Suppose $f:[0,1]\to\mathbb R^n$ is continuous. For a partition $P=\{t_0=0,t_1,t_2,\cdots,t_{m-1},t_m=1\}$, with norm $|P|=\max_i(t_i-t_{i-1})$, define
$$\sum_P\lVert df\rVert=\sum_{i=1}^m\lVert f(t_i)-f(t_{i-1})\rVert,$$ $$S=\sup_P\sum_P\lVert df\rVert,$$ $$L=\lim_{|P|\to0}\sum_P\lVert df\rVert.$$
We want to prove that if either $S$ or $L$ exists, then they both exist and $S=L$.
To be clear, the definition of $L$ is: for any $\varepsilon>0$, there exists $\delta>0$ such that, for all partitions $P$ with $|P|\leq\delta$, we have $|\sum_P\lVert df\rVert-L|\leq\varepsilon$.
I can see that if $L$ exists then $S$ exists: Take any $\varepsilon$ and $\delta$ as above.

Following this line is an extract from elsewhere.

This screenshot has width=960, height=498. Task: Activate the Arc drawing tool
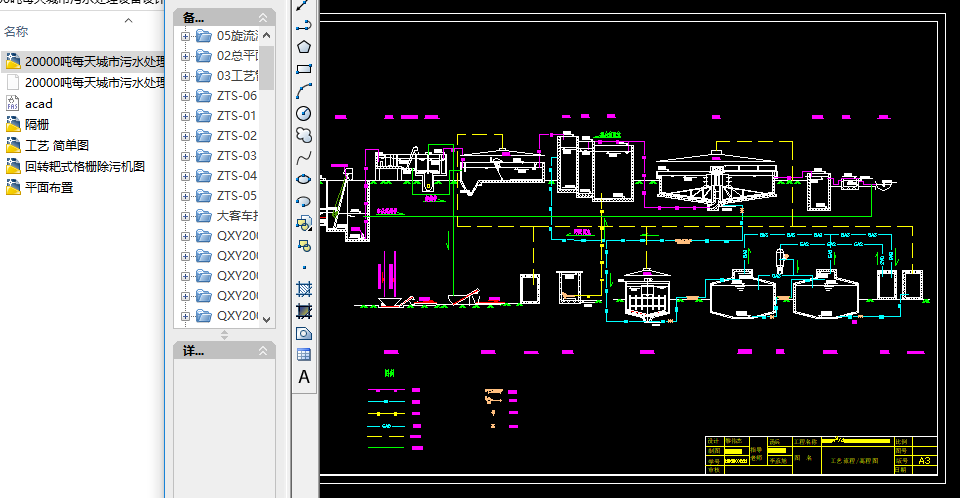click(x=304, y=91)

For any partition $Q$, there is a refinement $P\supseteq Q$ with $|P|\leq\delta$ (e.g. repeatedly bisect the intervals until they're small enough), so $\sum_Q\lVert df\rVert\leq\sum_P\lVert df\rVert\leq L+\varepsilon$, where the first inequality is the triangle inequality. Thus the set of all sums $\sum_Q\lVert df\rVert$ is bounded, and has a supremum $S\leq L+\varepsilon$. Since $\varepsilon>0$ was arbitrary, we get $S\leq L$. And it's obvious that $L\leq S$.
It remains to be shown that if $S$ exists then $L$ exists. That is, we must show that $S$ satisfies the definition of $L$.